Economia

Gas, il punto su forniture e stoccaggi in Italia. Le variabili della crisi

29
Settembre 2022
Di Giuliana Mastri

La crisi del del gas imperversa. Ed è notizia di queste ore che la fornitura russa proveniente dall’Austria è stata interrotta. Fatto potenzialmente spartiacque. Le indubbie criticità, potrebbero essere mitigate non soltanto dagli interventi in campo politico, ma da specifiche contingenze. La più importante: avere diversi canali di approvvigionamento. Maggiori di quelli della Germania ad esempio. Assai dipendente dalla Russia data la sua posizione geografica. Vediamo insieme da dove arriva il gas in Italia, i consumi e gli stoccaggi utili a resistere a un inverno senza precedenti.

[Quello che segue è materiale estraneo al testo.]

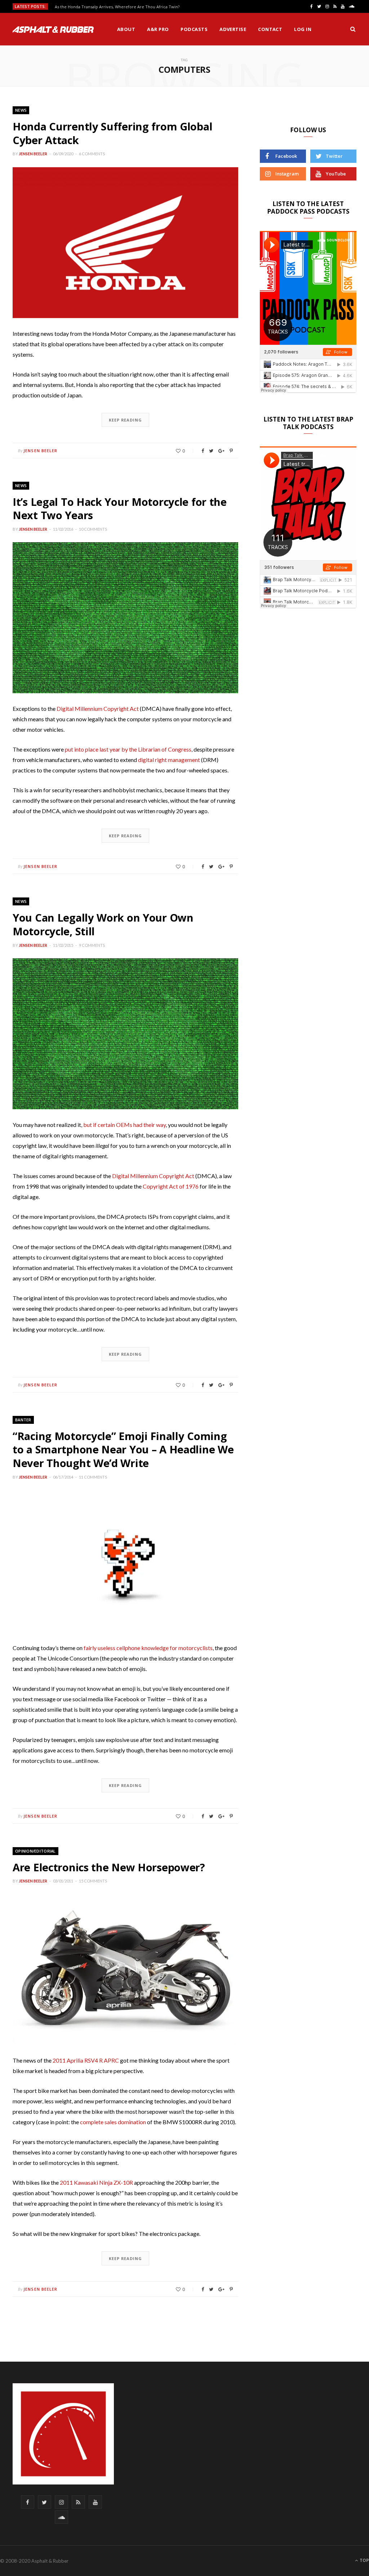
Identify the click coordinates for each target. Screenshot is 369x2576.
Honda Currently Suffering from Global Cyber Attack (112, 133)
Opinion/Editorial (35, 1851)
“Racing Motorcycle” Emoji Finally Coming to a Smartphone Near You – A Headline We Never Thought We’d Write (123, 1449)
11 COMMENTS (93, 1477)
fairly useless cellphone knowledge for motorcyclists (148, 1647)
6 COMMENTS (92, 153)
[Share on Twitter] (211, 451)
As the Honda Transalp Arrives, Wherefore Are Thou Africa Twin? (117, 6)
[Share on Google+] (221, 451)
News (21, 110)
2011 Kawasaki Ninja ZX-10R (96, 2182)
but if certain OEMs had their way (124, 1124)
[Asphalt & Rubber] (53, 29)
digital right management (169, 759)
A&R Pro (158, 29)
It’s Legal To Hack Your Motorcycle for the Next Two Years (120, 508)
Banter (23, 1419)
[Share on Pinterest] (231, 451)
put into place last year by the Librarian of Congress (128, 749)
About (126, 29)
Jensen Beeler (33, 153)
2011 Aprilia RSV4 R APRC (86, 2060)
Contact (270, 29)
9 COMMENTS (92, 945)
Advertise (232, 29)
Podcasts (194, 29)
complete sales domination (113, 2121)
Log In (302, 29)
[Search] (353, 29)
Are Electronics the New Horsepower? (109, 1867)
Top (364, 2560)
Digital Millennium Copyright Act (98, 708)
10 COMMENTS (93, 529)
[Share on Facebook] (202, 451)
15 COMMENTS (93, 1880)
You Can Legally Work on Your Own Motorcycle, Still (103, 924)
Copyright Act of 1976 (171, 1186)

Gasdotti. I punti più importanti.

Nel nostro Paese il gas arriva essenzialmente dalla Russia, dall’Olanda/Norvegia, dall’Algeria, dall’Azerbaijan, dalla Libia, Qatar e Stati Uniti D’America. C’è poi una piccola percentuale di produzione nazionale pari al 4,4% nel 2021. La fonte russa principale è quella del Tag, nel Tarvisio al confine con l’Austria; il metano norvegese sfocia a Passo del Gries: Dall’Algeria invece il 14,5% del gas liquefatto che arriva a Livorno e a Panigaglia (Liguria), passando per la Sardegna tramite il Galsi; altro gas algerino è quello del Ttpc, entrante in Sicilia a Mazara del Vallo. Dunque il famoso Tap, quello del gas azero di cui ci si approvvigiona in Puglia a Meledugno. Infine la Sicilia, dove Gela ospita il gasdotto libico Greenstream. I rigassificatori di Gnl sono quelli di Livorno e Cavarzere in Toscana e Porto Viro in Veneto. Più quello già citato di Panigaglia.

In questo documento di Snam la mappa nel dettaglio dei punti di entrata e di uscita (Dati aggiornati al 2021).

Da chi consumiamo di più

Le forniture principali per l’Italia, come è noto, sono russe. Nel 2021 pesavano per un 38,2%. Seguiva l’Algeria al 27,8%, poi l’Azerbaigian per il 9,5%, la Libia per il 4,2%. Il Nord Europa al 2,9%. Il 13,1% era il Gnl importato. Quindi lo scorso anno, come certifica il Mise, su un totale di 72.728 miliardi di metri cubi importati, 28,9 erano quelli russi, 22,5 gli algerini, 7,2 i metri cubi azeri e così via. Nel 2022, a causa del conflitto ucraino, la situazione è cambiata e l’Italia durante la presidenza di Mario Draghi ha posto le basi per dimezzare la dipendenza dal metano di Mosca, destinato a essere superato da quello dall’Algeria, grazie ai nuovi accordi. La proiezione è confermata da dati ufficiali ministeriali e di Gie. Aumentata anche l’importazione dall’Europa.

Le incognite restano

Sebbene il punto di equilibrio sembri vicino al raggiungimento, dato anche che il livello di stoccaggio italiano è buono, certificato da Gie al 90% negli ultimi dati disponibili di questo mese, le potenzialità delle fonti alternative attualmente usufruibili sembrano al loro massimo. E siamo dunque costretti ad aumentare la richiesta di gas liquefatto e metano dalla Norvegia. Se però la domanda della Germania dovesse incrementare e la Russia limitasse ancora di più l’erogazione, anche l’Italia si troverebbe costretta ai razionamenti, per non esaurire gli stoccaggi a marzo 2023 in caso di maggior bisogno rispetto a quello stimato. La situazione dipenderà infatti dalle temperature. Il costo delle fonti non russe, per altro, è maggiore e già il prezzo del gas per mgh stenta a tornare a livelli normali. Si prospetta insomma un inverno dove la crisi può essere controllata, ma non potrà non colpire. Obiettivo del prossimo governo, allora, sarà presumibilmente salvaguardare prima le aziende, chiedendo qualche sacrificio in più a chi sta nelle abitazioni.